Honestly, for the rework I think about not to use an std::vector as you proposed but instead create the std::unordered_set using a bucket count that is equal to the number of symbols in .symtab and in .dynsym. Then inserts to that set will be constant as they are for the vector. But let's see how it goes in a followup patch. I have the feeling that if I use the approach you suggested, I need to keep a vector *and* a set around. The vector for collecting all symbols and the set for doing the unification, no?

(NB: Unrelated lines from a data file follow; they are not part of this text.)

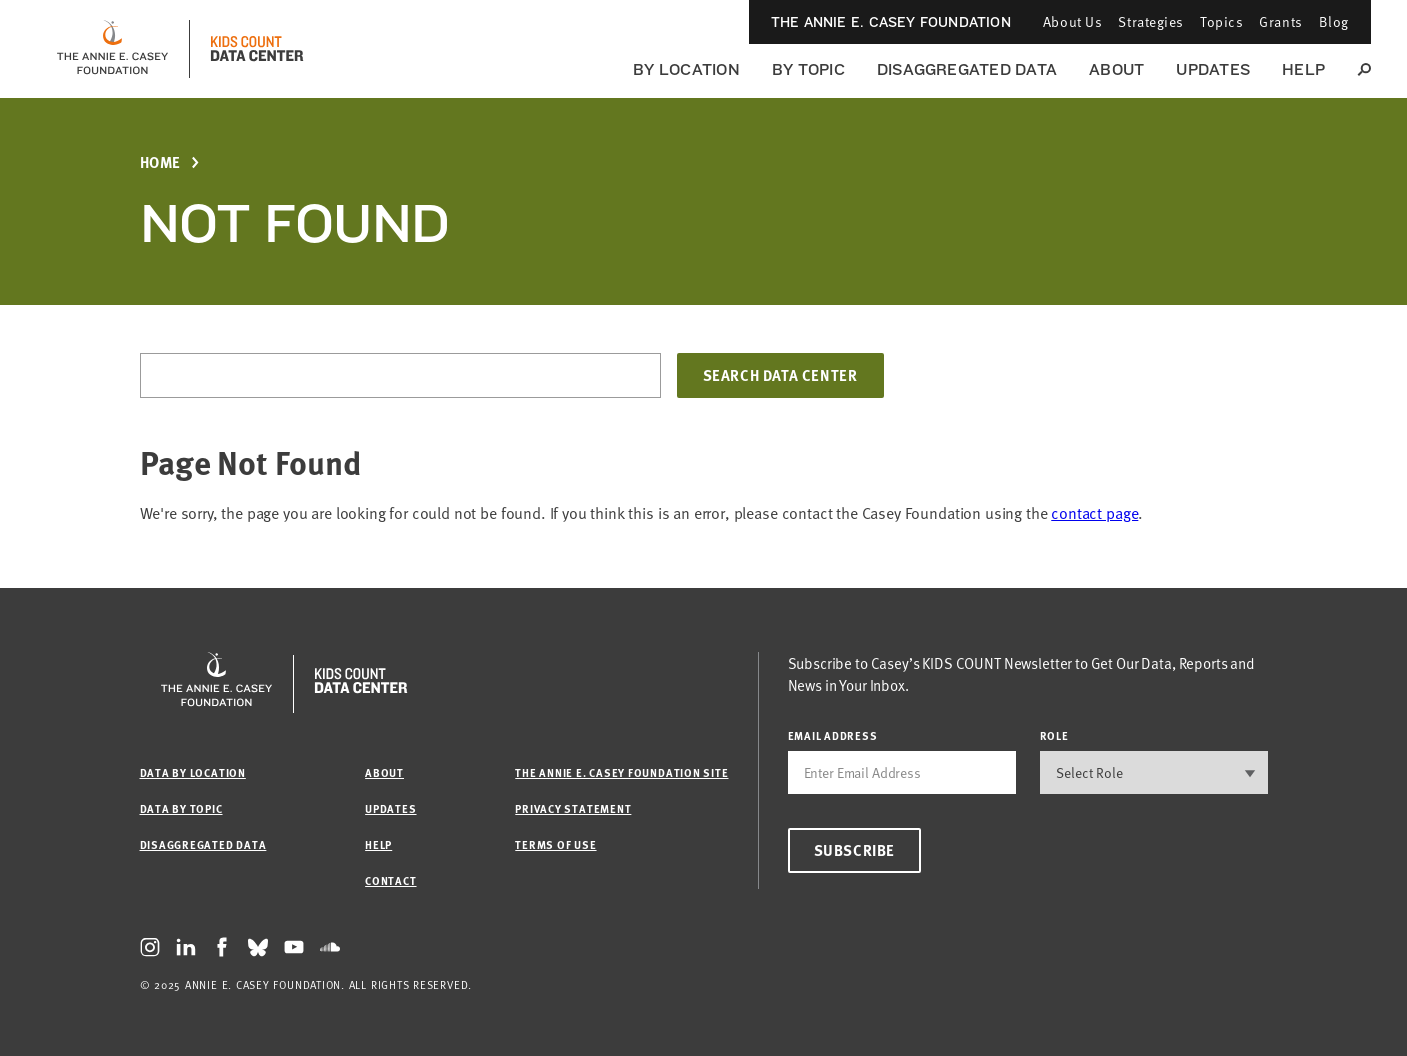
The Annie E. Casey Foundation (891, 22)
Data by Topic (181, 808)
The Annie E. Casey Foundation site (621, 772)
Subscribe (854, 850)
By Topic (808, 69)
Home (160, 162)
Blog (1334, 21)
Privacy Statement (573, 808)
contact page (1094, 513)
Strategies (1151, 21)
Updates (1213, 69)
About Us (1072, 21)
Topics (1221, 21)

Anyway, let's postpone this.

kwk abandoned this revision.Oct 2 2019, 8:00 AM

Here's the relevant transcript from #lldb@otfc for why this change is abandoned.

[10/02/19 15:22:25] <jankratochvil> labath: Is it acceptable for you?  "BTW given how this unique-ness of symbols turns out to be non-trivial is it really needed?  Because for regular .symtab we can ignore .dynsym (as current LLDB does) and for .gnu_debugdata->.symtab we can just concatenate it with .dynsym and there will be no symbol duplicates anyway."
[10/02/19 15:22:25] <jankratochvil> Otherwise it is either a big code complication or a big performance regression and it is not really needed for anything.
[10/02/19 15:27:42] <labath> yeah, i suppose that would work
[10/02/19 15:28:11] <labath> then you just need to make sure the merging does not kick in for non-gnu_debugdata sections
[10/02/19 15:28:30] <labath> a simple check on the existing of this section might suffice
[10/02/19 15:29:39] <labath> it seems to me that it would be useful to have information from both sources available, but it is true that nobody has really needed that so far
[10/02/19 15:36:11] <jankratochvil> Thanks.
[10/02/19 15:36:22] <jankratochvil> kkleine: ^^^ Let's call it a win-win. :-)
[10/02/19 16:14:27] <kkleine> labath, jankratochvil I wonder if we the merging with .gnu_debugdata needs to be as "clever" as it is today and if it is enough to just add symbols without checking for uniqueness. That would simplify things even more.
[10/02/19 16:16:32] <jankratochvil> I think just add it without checks.